Everything You Need To Know About Male Factor Infertility

Investigations and Treatment

In Australia, 1 in 5 couples have difficulties conceiving, leading many to seek medical advice. It is often the case that, in the absence of a clear reason for male factor infertility (e.g. a previous vasectomy), the woman will present alone for investigation. This seems to come from a widespread perception that subfertility is mostly the result of female causes.

The reality, however, is quite different. There is a male factor cause in approximately 55% of heterosexual couples who present with subfertility.

Common causes of male subfertility:

  • One pertinent factor in Western Australia is a timing issue, due to fly in fly out (FIFO) work commitments. The ‘window for conception’ at ovulation is only one day, so timing is very important.
  • Male fertility also declines with age, even though we usually only hear the about the female ‘biological clock’. This is important for men who have healthy children from a previous relationship to know, as they may still have suboptimal semen parameters and therefore require assistance in conceiving.
  • A previous history of testicular infection, groin operations and injury are also very important as they can often lead to low sperm counts or raised sperm antibody levels, all of which can impact on the chances of natural conception Investigation of these men involves a semen-analysis as well as other adjunct tests such as DNA fragmentation and anti-sperm antibody levels. These results can then be used to determine the best course of treatment.

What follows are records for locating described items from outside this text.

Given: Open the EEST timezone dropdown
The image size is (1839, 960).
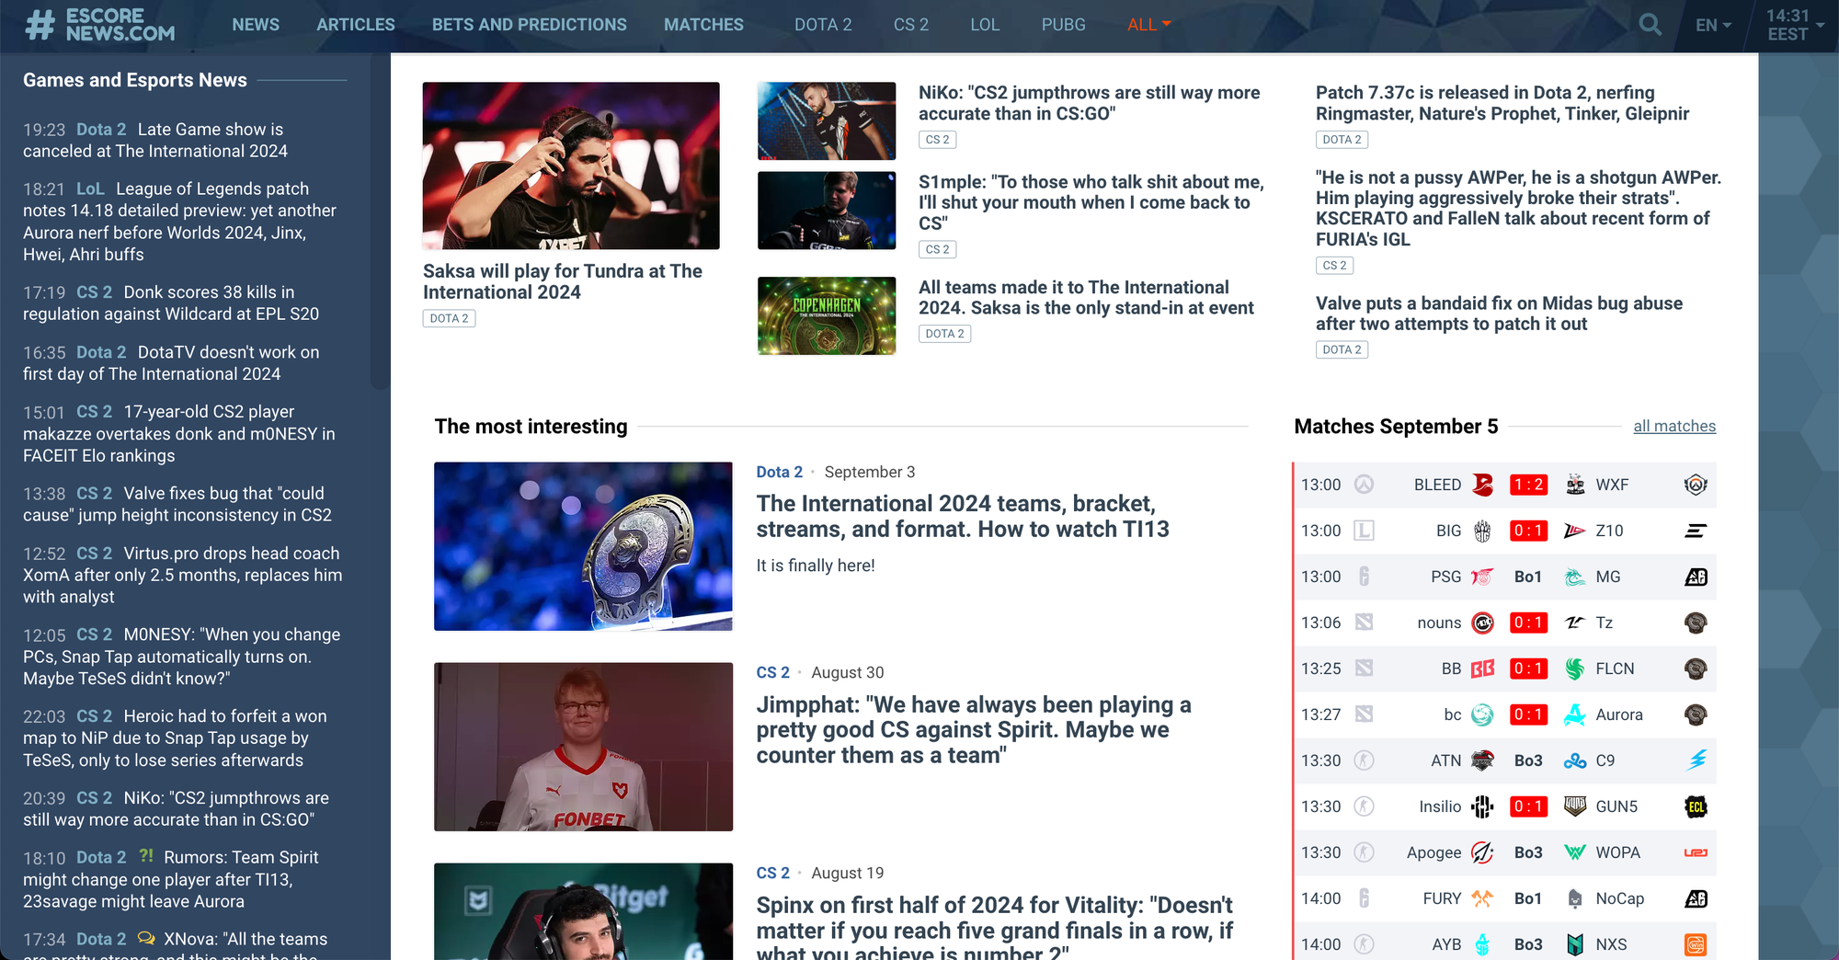Looking at the screenshot, I should point(1795,25).
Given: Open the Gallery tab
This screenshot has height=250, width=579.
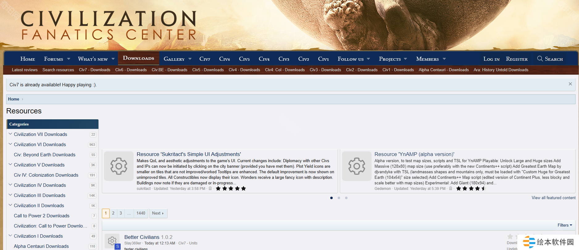Looking at the screenshot, I should tap(174, 59).
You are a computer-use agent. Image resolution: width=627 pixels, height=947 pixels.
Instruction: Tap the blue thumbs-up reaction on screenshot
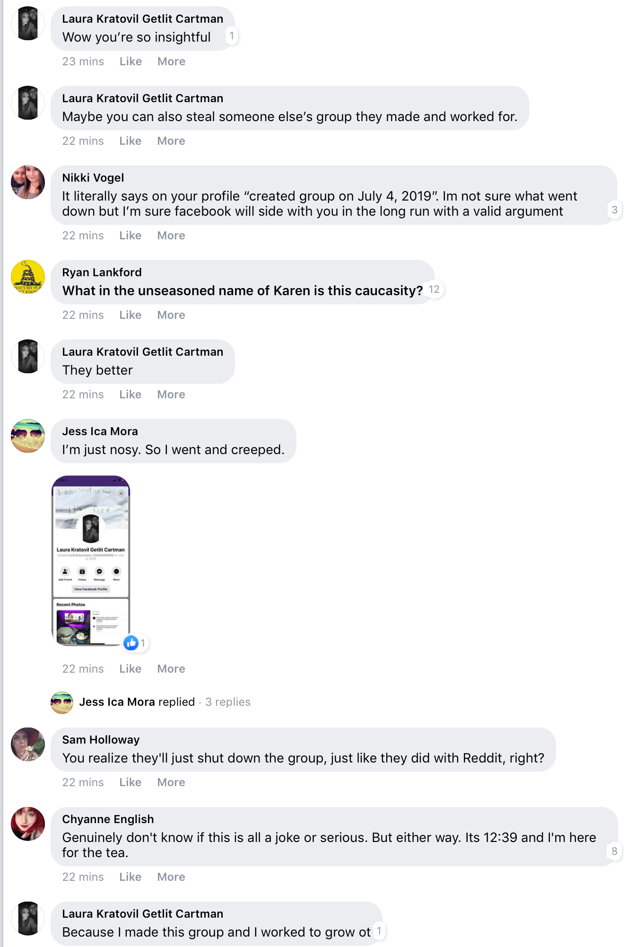pyautogui.click(x=131, y=642)
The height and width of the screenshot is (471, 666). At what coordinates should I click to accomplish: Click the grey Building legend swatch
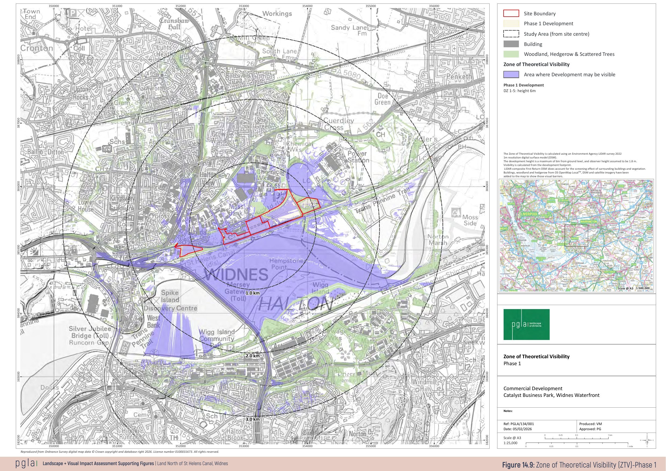point(511,44)
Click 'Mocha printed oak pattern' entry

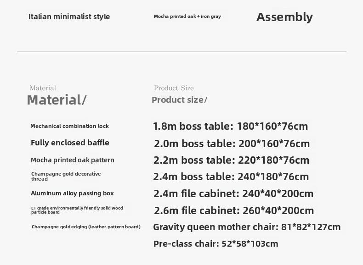click(73, 160)
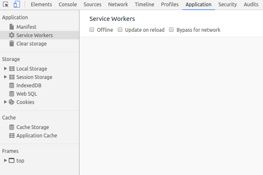This screenshot has width=263, height=175.
Task: Switch to the Network tab
Action: (x=118, y=5)
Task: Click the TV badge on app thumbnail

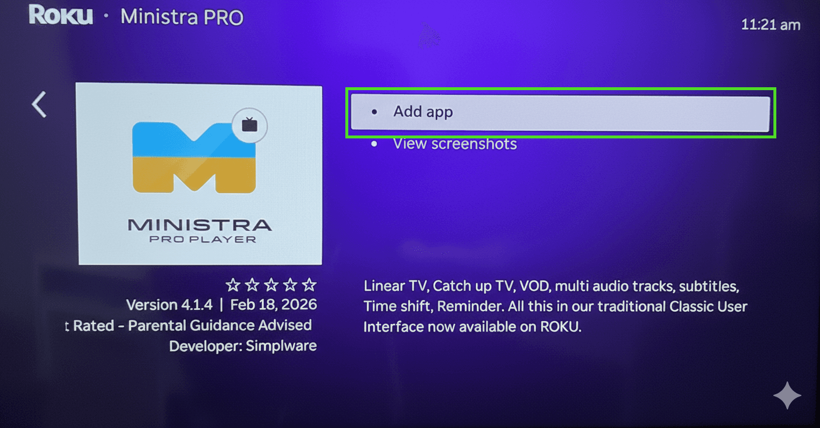Action: (x=249, y=124)
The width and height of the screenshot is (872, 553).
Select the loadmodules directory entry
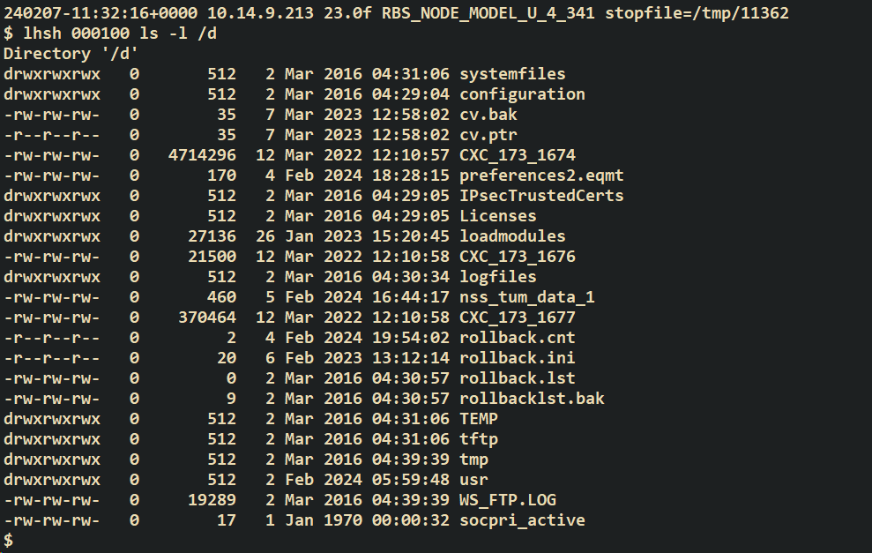[512, 236]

Treatment options are wide and varied and do not always begin with in-vitro fertilisation.

Male factor causes behind subfertility are common and need to be carefully assessed in couples trying to achieve a pregnancy. It is therefore important for both partners in a heterosexual couple to present for initial assessment so that the cause behind their delay in conception can be fully investigated and the best course of treatment determined.